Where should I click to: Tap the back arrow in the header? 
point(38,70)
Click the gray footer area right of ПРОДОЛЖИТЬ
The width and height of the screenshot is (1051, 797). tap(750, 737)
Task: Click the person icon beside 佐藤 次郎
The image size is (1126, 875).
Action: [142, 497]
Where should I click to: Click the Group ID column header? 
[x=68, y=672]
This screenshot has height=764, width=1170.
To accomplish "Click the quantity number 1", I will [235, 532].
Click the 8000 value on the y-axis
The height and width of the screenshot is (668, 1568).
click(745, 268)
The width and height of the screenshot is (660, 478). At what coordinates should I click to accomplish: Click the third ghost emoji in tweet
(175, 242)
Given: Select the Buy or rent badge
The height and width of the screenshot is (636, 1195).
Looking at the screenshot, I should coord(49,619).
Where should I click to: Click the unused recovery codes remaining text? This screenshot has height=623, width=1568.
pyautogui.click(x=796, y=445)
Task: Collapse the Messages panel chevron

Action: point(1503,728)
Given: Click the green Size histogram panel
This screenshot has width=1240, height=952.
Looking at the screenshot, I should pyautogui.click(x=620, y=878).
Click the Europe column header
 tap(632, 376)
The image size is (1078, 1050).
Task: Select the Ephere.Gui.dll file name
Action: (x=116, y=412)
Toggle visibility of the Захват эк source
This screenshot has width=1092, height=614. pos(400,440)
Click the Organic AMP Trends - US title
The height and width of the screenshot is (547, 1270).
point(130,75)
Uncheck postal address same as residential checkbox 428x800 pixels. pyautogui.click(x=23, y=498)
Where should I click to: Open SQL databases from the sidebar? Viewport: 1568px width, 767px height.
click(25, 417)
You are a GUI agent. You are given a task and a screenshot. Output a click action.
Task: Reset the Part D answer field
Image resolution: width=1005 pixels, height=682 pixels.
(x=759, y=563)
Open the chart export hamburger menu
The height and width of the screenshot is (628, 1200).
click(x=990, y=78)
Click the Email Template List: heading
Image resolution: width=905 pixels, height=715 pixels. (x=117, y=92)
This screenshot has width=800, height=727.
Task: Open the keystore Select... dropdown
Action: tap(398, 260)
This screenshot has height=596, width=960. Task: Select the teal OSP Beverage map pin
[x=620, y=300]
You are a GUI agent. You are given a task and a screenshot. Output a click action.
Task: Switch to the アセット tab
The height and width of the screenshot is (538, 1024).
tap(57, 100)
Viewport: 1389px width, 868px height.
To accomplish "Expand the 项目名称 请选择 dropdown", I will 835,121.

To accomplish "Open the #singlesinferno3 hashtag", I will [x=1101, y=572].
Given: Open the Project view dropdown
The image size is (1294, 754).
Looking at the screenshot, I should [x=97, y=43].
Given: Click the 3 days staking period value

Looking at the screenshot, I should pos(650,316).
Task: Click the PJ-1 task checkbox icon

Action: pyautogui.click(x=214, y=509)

* _To be done_:
Give the listing above again with every "header" swapped for "heading", changing nothing else.

* _Output for this exercise_:
Where should I click to: Tap the back arrow in the heading? 
point(38,70)
Click the gray footer area right of ПРОДОЛЖИТЬ
The width and height of the screenshot is (1051, 797). tap(750, 737)
Task: Click the person icon beside 佐藤 次郎
The image size is (1126, 875).
Action: [142, 497]
Where should I click to: Click the Group ID column heading? 
[x=68, y=672]
This screenshot has height=764, width=1170.
To accomplish "Click the quantity number 1", I will [235, 532].
Click the 8000 value on the y-axis
The height and width of the screenshot is (668, 1568).
click(745, 268)
The width and height of the screenshot is (660, 478). At what coordinates should I click to accomplish: Click the third ghost emoji in tweet
(175, 242)
Given: Select the Buy or rent badge
The height and width of the screenshot is (636, 1195).
Looking at the screenshot, I should coord(49,619).
Where should I click to: Click the unused recovery codes remaining text? This screenshot has height=623, width=1568.
pyautogui.click(x=796, y=445)
Task: Collapse the Messages panel chevron

Action: point(1503,728)
Given: Click the green Size histogram panel
This screenshot has width=1240, height=952.
Looking at the screenshot, I should pyautogui.click(x=620, y=878).
Click the Europe column heading
 tap(632, 376)
The image size is (1078, 1050).
Task: Select the Ephere.Gui.dll file name
Action: (x=116, y=412)
Toggle visibility of the Захват эк source
This screenshot has width=1092, height=614. pos(400,440)
Click the Organic AMP Trends - US title
The height and width of the screenshot is (547, 1270).
point(130,75)
Uncheck postal address same as residential checkbox 428x800 pixels. pyautogui.click(x=23, y=498)
Where should I click to: Open SQL databases from the sidebar? Viewport: 1568px width, 767px height.
click(25, 417)
You are a GUI agent. You are given a task and a screenshot. Output a click action.
Task: Reset the Part D answer field
Image resolution: width=1005 pixels, height=682 pixels.
(x=759, y=563)
Open the chart export hamburger menu
The height and width of the screenshot is (628, 1200).
click(x=990, y=78)
Click the Email Template List: heading
Image resolution: width=905 pixels, height=715 pixels. (x=117, y=92)
This screenshot has width=800, height=727.
Task: Open the keystore Select... dropdown
Action: tap(398, 260)
This screenshot has height=596, width=960. Task: Select the teal OSP Beverage map pin
[x=620, y=300]
You are a GUI agent. You are given a task and a screenshot. Output a click action.
Task: Switch to the アセット tab
The height and width of the screenshot is (538, 1024).
tap(57, 100)
Viewport: 1389px width, 868px height.
To accomplish "Expand the 项目名称 请选择 dropdown", I will 835,121.

To accomplish "Open the #singlesinferno3 hashtag", I will [x=1101, y=572].
Given: Open the Project view dropdown
The image size is (1294, 754).
Looking at the screenshot, I should [x=97, y=43].
Given: Click the 3 days staking period value

Looking at the screenshot, I should pos(650,316).
Task: Click the PJ-1 task checkbox icon

Action: pyautogui.click(x=214, y=509)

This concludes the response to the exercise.